When I was eight and preparing to first communion(as a catholic) I learnt that swearing is a sin. Before that I heard swear-words in school or on the street, but no one in my home ever used them so it was natural for me not to us them too. But when swearing became a sin, something forbidden, it became cool. Only few who weren't scared of adults and punishment decide to swear, this brave ones were usually trublemakers who didn't ever think about consequences. But what with me? Kid who always gets good grades and is a living example of good behaviour? I think back then I started my rebelion against the rules, the causes weren't noble - to impress other kids, to feel cool and be above what adults said. So then I startet swearing.. a lot... When I went to junior high school I started to listen to heavy metal music, because society didn't accept it as a normal thing for teenager, because society rocognize it as a bad satanic music. I grew long hair because my parents hate long hair. I drank my first beer when I was 15, two months after my catholic oath not to drink alcochol till my 18 birthday, before that oath I didn't have a little willingness to do it. After that first ciarette, first big lie, first joint, first night out without telling parents, first sex... and so on.

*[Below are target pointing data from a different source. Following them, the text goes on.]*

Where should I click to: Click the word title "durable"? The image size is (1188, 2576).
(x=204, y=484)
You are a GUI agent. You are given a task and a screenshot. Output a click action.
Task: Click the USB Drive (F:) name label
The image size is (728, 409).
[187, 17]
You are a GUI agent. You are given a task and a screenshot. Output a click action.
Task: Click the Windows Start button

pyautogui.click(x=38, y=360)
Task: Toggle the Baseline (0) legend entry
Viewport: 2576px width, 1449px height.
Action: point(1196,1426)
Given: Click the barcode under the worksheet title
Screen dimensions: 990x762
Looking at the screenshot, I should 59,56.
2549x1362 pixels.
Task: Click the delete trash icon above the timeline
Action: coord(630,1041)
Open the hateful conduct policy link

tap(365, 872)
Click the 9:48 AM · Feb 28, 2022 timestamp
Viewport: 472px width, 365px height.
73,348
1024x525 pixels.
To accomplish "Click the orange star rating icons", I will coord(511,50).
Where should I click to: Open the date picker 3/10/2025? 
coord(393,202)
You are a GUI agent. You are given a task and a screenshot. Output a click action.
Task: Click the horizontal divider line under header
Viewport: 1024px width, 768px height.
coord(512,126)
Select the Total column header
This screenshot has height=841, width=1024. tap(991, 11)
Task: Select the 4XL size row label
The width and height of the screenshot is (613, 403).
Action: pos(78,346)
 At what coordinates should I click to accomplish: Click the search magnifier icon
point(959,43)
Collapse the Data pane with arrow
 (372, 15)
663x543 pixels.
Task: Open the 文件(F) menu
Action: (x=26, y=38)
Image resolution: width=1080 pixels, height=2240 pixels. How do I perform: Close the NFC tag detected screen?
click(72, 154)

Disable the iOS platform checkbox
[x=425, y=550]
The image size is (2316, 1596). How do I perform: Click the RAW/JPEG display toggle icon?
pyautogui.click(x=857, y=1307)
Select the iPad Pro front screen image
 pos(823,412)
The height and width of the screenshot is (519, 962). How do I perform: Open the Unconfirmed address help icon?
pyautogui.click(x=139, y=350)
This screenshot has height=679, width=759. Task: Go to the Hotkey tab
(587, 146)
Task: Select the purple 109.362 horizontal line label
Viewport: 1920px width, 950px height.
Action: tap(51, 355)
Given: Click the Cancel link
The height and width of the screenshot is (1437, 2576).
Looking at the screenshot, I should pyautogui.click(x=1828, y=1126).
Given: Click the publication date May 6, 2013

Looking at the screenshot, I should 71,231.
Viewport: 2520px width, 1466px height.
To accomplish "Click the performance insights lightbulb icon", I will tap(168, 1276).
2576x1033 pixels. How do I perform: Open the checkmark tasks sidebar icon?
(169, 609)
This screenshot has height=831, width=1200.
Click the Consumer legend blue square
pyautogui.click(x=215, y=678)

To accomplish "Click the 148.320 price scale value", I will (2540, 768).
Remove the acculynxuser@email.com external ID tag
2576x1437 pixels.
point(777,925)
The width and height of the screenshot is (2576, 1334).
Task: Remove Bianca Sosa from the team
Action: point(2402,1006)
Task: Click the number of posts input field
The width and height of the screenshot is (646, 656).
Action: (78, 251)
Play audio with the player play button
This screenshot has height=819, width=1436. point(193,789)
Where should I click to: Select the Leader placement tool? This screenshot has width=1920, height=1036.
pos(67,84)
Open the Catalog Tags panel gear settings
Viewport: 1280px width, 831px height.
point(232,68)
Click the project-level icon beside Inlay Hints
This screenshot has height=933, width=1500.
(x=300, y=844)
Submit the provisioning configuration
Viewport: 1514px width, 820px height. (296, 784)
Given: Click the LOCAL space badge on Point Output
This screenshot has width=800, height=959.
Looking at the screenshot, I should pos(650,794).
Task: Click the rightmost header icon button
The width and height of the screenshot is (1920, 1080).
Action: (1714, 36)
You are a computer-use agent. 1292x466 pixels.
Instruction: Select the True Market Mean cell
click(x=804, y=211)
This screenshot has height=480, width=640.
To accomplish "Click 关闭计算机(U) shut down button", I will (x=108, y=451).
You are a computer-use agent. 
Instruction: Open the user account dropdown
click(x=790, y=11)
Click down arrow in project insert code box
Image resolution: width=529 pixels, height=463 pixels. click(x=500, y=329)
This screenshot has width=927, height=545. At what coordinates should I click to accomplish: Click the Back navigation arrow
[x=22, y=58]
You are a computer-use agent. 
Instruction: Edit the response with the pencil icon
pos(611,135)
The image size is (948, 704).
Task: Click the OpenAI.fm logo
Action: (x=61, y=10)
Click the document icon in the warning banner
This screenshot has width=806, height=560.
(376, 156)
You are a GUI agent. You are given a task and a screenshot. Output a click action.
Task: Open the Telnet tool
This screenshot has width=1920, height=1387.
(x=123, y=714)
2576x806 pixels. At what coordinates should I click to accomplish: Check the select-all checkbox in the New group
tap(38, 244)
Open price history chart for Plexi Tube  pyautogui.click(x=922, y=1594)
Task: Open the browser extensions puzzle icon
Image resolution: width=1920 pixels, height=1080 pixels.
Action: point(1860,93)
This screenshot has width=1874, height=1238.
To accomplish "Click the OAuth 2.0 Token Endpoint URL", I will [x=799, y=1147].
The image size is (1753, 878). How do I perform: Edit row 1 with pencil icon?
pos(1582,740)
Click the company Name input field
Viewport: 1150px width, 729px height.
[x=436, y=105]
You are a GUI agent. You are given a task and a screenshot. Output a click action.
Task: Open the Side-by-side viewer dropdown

What pushed me to do those 'bad' things? Was my rebellion against parents? rules? society? maybe against myself?
Websites like this one http://www.raisingkids.co.uk/13_21/TEE_HR.ASP try to give parents advices how to deal with children's bad behaviour. Most of them are 'talk to your children', but in my case more my parents or other people said that thing is bad, more I wanted to do it!
This is not a lonely rebellion, I think many young people leads this kind of rebellion against the 'good'.
It makes me think, maybe 'being bad' is in humane nature?
Or maybe it isn't 'being bad'? Maybe our culture and society makes us think it is, and it is natural to fight for freendom of thought?